▶ [Problem statement] Using the listing below, copy exactly each line from the one that has "The image size is (896, 1351)." through the one that has "the USDC icon"; omit the pictures.

▶ [Dataset]
##########
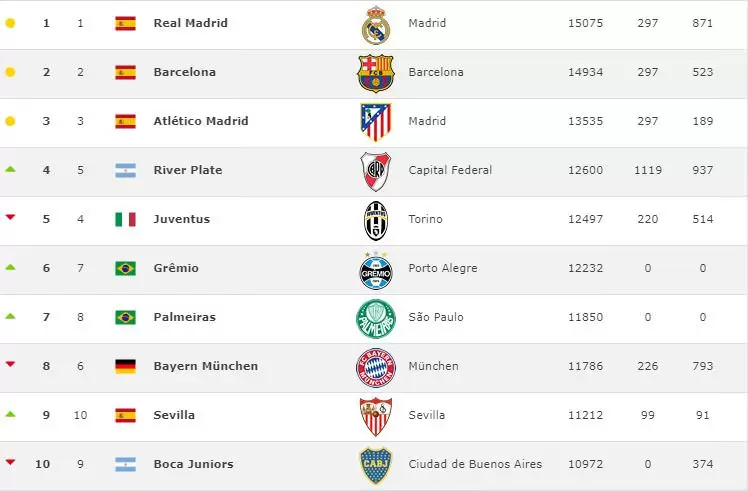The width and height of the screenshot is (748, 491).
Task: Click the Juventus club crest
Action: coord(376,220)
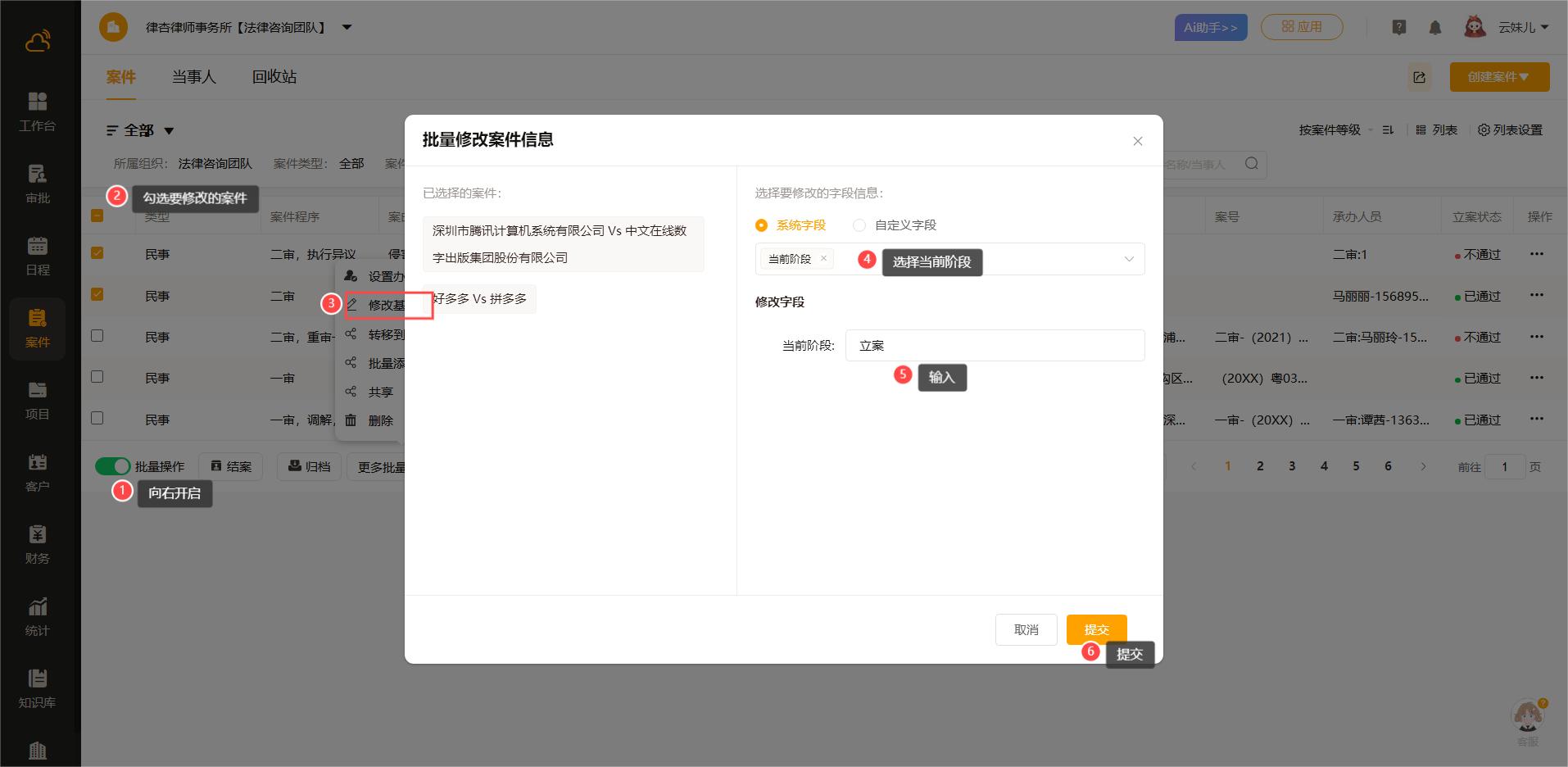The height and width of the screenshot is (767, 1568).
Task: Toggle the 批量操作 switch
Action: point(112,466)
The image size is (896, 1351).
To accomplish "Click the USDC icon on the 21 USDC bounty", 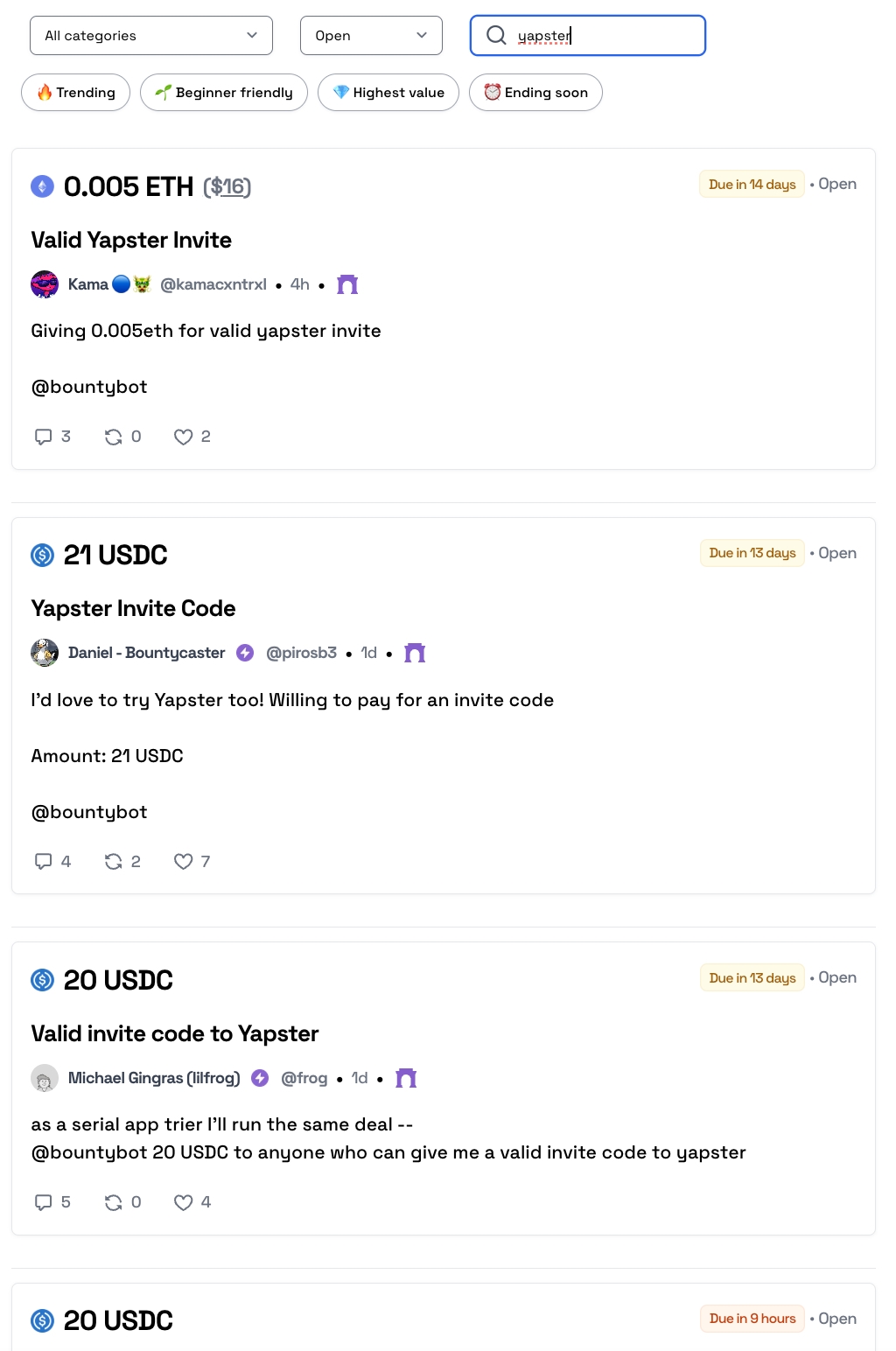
##########
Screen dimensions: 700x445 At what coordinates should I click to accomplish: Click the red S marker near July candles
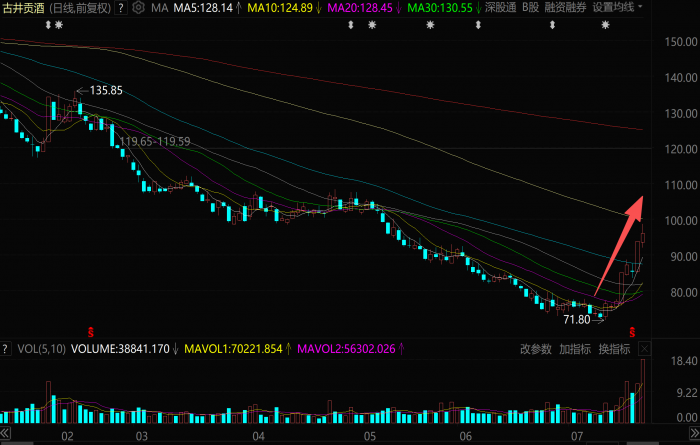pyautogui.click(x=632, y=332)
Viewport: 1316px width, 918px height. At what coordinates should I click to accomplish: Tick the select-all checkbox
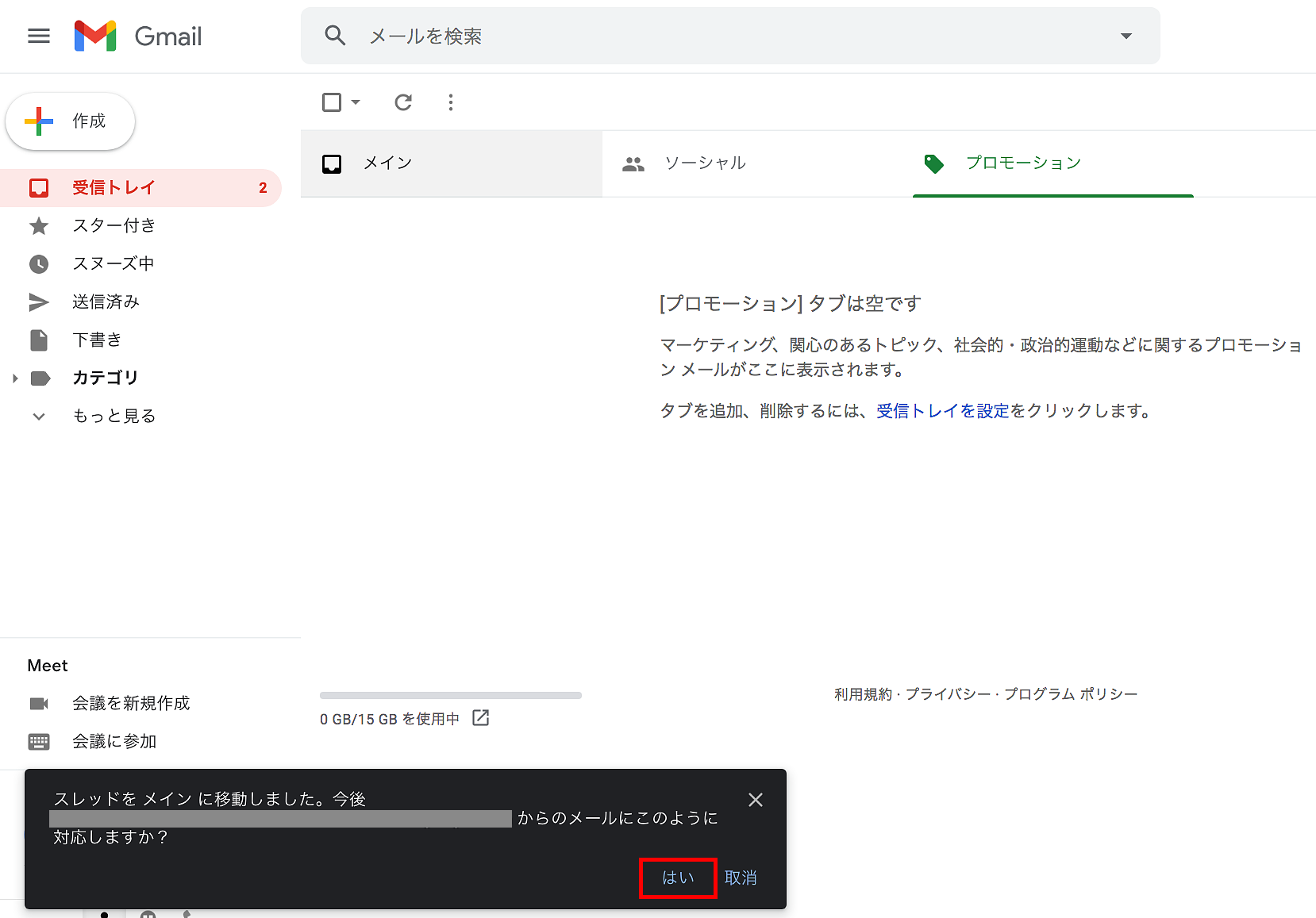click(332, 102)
##########
▶ [Response]
The image size is (896, 1351).
To accomplish "Click the USDC icon on the 21 USDC bounty", 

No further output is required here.